Sunday, January 26, 2014

Planes, trains and automobiles

It's usually not too hard to figure out how to get from Point A to Point B. If it's close and you feel like driving, you drive. If it's a bit farther and you feel like flying, you fly and rent a car when you arrive. If you're somewhere with a decent train service, you take the train. Pretty simple.

This summer our congregation has been invited to Point C, Chicago, for the first all Romanian convention in the US. Yes Chicago, the place I've been to already twice this year. The birthplace of my parents that I am finally getting to know as an adult. So close, and yet so very far away.

In order to get as many people out to Chicago as possible, Ernst and I and others have been researching every sort of way to travel there as quickly, efficiently and cheaply as we can.
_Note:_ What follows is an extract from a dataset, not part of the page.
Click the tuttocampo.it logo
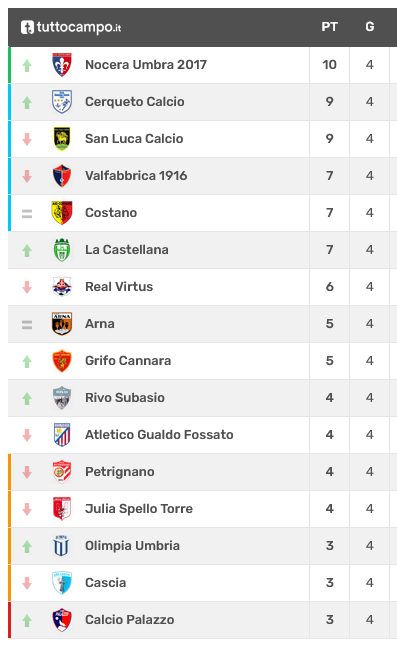Screen dimensions: 397x649 [71, 27]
Our conclusion? How does the travel industry decide how much it costs to get from Point A to Point C?
Whatever the market will bear.

Remember when Southwest was super cheap? Sure you ended up in some pretty funky little airports no one ever heard of, but the savings were worth it. Want to fly to New York? Well, Southwest sort of kind of got you there, because for the low price, Islip on Long Island was close enough to count as New York. Besides you could hop on a train to the city or a ferry to Connecticut and have the fun of lugging your luggage that much farther.

Those days are gone. Southwest had to go and get all fancy. Now they fly out of the real New York, and their prices show it. So our dreams of flying cheap to Chicago were not to be. But we did discover a great website that beats Southwest, Expedia, Orbitz, CheapoAir and all the others. It's and it out-cheaps all the others by a long shot. But the price is still a hunk of change. There had to be a cheaper way.


We love traveling on the trains in Europe. We've been to Germany, Italy, Switzerland and even rode a sleeper train more than once. You can get on the train in any little podunk station in the tiniest town and get to another little podunk station in another tiny town. We loved the train in China too - leg room galore, room to walk around, sleep and stretch out. Wouldn't it be great to take the train to Chicago we thought. Two days of travel, room to get up and walk around, you can take FOUR suitcases at no charge and it would be nice for the ones in our congregation whose only plane trip ever was the "harrowing" one from Moldova to the US.

We looked at the prices on and saw they had a group rate. Terrific! We just had to have 20 or more people and we would get a 20% discount, plus kids are half off and seniors get 15%. Or so it seemed. We put in the request and they contacted us. Discount? Yeah right, it is at the discretion of the sales office. No group discount, the prices were the same as the online prices. So I asked very nicely, What is the advantage of getting a group rate? I was told that when you make 8 reservations online, then the demand goes up and the price for that leg of the trip increases. So the fact that we were requesting 20 tickets was making the price go up. Ahhhhh!!! OK, how about we drive?


Although Ernst has to fly because he has to work right up until the date of the convention, I have the freedom to take some time going there. Let's see, if I cram a gaggle of girls in our car and stay with friends on the way, how much would it be? Using the worst case scenario possible for gas prices going through the roof and a terrible head wind giving terrible gas mileage, we figure $500 in gas to and from Chicago, not including food and a motel stay in Nebraska.

Driving is totally doable, I drove to New York with my brother and sister in a '64 Volkswagen back in the day. We used a wooden peg as a means of cruise control and removed the front passenger seat and turned it around for more legroom. No air conditioning? No problem, we were made of tougher stuff back then. It was a trip to remember and I'm glad I did it. Once. All that corn was a bit much and once you've driven through Iowa it's off the Bucket List for good. Driving with the Moldovan girls would have been a hoot, but that is a lot of time off from the job I still don't have.

So after all that research, all the time searching for travel deals and drive times and train schedules and even the possibility of chartering a bus, we are still up in the air as to how to get there. Up in the air. We are flying!